When investigating design tradeoffs, architects typically run simulation experiments to determine the merits of the proposed architectures. To answer the question posed in the preceding paragraph, you will analyze the read after write data dependencies of a series of benchmarks from the SPEC2000 test suite using Pin. Armed with this information you will decide which architecture should be implemented to handle pipeline hazards.

As always, this lab is to be completed individually. You are encouraged to discuss lab concepts with fellow classmates.

#### Setting up

First, as for Lab 0, set up your environment for Pin. You will need to do this each time you log in to work on the labs.

% add 6.823 % source /mit/6.823/Fall12/setup.csh (or setup.sh depending on your shell)

To obtain the materials for lab 1, use the following commands, assuming that you start in your individual repository (cd \$USER) from the previous lab:

% svn export \$LAB1ROOT

% svn add lab1handout % svn commit -m "Lab 1 Initial Check-in"

In the lab1handount directory that just got created, you should find a make file, some sample source code, and a test script. Type the following at the command prompt:

% cd lab1handout % make

Make will build the regDeps Pin tool. The regDeps Pin tool can be invoked from the command line in the following manner:

% pin -t regDeps – [target\_executable]

However, attempting to run the Pin tool now will result in a failure message, "Warning: Pin Tool not implemented."

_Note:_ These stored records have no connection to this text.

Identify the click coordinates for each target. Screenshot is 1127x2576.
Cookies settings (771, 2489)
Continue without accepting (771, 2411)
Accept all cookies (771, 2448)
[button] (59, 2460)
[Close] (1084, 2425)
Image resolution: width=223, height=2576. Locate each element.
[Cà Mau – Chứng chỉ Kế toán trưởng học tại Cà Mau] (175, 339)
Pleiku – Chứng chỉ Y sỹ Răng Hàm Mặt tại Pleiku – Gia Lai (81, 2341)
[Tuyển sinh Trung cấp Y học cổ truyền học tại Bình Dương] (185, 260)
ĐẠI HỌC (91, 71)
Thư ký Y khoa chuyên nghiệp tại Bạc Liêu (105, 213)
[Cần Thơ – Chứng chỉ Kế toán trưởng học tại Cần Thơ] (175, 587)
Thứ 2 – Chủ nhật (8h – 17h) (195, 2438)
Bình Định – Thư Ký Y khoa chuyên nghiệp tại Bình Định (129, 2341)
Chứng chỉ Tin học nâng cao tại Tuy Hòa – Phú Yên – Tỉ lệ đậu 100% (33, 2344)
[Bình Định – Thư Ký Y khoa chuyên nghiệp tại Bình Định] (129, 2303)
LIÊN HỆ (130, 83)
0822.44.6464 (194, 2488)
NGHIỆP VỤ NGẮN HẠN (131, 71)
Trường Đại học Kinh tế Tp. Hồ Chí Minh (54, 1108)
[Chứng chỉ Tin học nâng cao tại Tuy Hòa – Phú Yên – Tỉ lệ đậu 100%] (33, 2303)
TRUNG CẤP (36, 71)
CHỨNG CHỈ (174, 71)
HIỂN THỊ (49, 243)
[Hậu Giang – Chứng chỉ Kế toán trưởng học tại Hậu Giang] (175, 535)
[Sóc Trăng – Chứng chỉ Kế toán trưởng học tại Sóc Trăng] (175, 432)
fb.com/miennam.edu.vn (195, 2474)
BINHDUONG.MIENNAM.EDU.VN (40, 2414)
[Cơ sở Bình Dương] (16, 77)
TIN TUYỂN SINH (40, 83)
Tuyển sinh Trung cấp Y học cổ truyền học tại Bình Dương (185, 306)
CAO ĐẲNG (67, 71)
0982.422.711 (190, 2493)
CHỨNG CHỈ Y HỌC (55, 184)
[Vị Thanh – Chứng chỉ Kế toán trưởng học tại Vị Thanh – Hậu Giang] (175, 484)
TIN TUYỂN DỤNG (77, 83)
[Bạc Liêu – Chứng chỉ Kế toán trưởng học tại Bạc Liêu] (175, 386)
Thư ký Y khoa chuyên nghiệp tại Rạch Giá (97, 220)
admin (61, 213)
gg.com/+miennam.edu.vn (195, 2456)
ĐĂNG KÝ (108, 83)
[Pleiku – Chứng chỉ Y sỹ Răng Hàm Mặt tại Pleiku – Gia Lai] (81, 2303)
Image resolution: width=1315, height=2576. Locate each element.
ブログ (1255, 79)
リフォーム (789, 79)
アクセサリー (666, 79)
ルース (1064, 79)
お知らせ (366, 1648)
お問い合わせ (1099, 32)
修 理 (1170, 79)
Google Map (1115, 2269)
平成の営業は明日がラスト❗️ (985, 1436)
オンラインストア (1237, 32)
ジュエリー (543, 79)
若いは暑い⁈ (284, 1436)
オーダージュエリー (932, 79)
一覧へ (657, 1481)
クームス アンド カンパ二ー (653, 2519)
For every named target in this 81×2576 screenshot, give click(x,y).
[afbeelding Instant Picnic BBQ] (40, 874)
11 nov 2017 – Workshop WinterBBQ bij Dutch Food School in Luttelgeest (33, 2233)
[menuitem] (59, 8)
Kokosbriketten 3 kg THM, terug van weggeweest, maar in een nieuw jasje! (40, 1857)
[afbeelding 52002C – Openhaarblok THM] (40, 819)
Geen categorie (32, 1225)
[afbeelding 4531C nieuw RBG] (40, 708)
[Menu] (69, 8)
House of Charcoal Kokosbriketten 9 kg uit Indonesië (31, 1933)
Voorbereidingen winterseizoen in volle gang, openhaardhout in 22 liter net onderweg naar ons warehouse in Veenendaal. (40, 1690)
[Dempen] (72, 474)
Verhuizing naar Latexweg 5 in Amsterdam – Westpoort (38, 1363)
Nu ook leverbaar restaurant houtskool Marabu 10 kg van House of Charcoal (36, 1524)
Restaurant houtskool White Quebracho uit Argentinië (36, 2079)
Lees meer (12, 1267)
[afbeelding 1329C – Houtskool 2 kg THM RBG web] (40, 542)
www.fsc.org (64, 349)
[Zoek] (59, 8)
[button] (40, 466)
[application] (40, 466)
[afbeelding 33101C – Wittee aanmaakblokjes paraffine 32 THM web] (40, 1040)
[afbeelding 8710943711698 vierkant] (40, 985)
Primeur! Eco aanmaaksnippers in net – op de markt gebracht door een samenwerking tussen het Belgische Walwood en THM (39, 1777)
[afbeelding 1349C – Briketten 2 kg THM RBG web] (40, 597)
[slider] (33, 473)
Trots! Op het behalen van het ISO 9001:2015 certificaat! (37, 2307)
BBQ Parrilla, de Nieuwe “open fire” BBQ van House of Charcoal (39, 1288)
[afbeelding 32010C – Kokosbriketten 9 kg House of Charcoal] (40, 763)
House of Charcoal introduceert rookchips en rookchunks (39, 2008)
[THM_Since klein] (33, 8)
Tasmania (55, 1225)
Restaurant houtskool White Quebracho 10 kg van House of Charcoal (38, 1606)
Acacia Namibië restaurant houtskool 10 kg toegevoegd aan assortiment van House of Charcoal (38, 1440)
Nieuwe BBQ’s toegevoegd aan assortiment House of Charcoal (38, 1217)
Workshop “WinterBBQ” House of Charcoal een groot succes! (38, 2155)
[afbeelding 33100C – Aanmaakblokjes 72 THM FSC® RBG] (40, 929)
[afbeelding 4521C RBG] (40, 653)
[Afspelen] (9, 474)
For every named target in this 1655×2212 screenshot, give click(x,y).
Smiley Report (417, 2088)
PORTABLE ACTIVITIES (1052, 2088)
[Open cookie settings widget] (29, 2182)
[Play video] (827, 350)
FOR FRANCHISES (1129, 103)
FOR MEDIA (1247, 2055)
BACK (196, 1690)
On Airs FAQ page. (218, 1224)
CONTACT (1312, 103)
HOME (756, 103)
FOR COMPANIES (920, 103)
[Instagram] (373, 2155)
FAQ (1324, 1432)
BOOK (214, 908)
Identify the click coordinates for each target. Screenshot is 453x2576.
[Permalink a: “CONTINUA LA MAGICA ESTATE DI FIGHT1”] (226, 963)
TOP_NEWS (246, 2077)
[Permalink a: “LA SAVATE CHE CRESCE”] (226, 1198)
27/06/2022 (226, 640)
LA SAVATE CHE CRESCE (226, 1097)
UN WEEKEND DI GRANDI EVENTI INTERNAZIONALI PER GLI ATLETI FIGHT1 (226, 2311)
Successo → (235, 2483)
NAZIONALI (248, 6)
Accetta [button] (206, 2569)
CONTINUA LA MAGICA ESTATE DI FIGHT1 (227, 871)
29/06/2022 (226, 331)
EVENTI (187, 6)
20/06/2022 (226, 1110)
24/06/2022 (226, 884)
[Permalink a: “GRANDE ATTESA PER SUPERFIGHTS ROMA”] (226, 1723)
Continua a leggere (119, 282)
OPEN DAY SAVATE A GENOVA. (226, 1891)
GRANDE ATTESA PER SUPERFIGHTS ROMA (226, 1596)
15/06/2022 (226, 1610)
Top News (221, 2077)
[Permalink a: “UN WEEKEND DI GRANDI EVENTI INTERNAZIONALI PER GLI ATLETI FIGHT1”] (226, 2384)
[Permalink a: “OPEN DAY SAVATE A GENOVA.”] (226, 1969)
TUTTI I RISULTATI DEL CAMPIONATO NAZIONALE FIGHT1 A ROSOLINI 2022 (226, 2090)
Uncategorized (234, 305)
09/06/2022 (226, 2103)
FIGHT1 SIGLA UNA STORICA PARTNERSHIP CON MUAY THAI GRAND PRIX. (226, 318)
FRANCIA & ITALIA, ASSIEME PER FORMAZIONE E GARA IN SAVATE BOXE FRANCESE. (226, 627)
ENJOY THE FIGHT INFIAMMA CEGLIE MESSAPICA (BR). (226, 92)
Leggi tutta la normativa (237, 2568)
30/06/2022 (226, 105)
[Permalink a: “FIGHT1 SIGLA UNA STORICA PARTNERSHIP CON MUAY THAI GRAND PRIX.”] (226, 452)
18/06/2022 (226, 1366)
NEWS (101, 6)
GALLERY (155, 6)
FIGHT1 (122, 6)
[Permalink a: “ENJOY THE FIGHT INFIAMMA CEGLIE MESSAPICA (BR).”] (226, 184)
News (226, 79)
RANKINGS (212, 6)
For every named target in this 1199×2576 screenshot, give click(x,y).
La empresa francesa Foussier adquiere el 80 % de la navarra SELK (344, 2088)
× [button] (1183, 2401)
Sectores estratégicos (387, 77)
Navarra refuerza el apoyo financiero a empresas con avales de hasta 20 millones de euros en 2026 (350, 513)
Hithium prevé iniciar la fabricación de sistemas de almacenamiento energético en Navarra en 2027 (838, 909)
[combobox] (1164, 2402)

We have provided a test perl script lab1test.pl. The perl script will invoke Pin using the regDeps Pintool on multiple SPEC binaries. To invoke the perl script, type:

% ./lab1test.pl

Although we provide a script that will test your Pin tool, the script will not verify your Pin tool, and we will not release the expected results of the test cases. Further, we reserve the right to run test cases not included in the released test script. You are encouraged to compare your results with your classmates.

### Lab Task

The purpose of this lab is to generate a histogram of the distances between instruction dependencies in a set of benchmarks. We define instruction dependency distance to be the number of instructions between when a register is written by instruction and when the register is read by a subsequent instruction. In the following toy example written in MIPS-like assembly (with the modified register in the leftmost position), r1 has dependency distances of one and three.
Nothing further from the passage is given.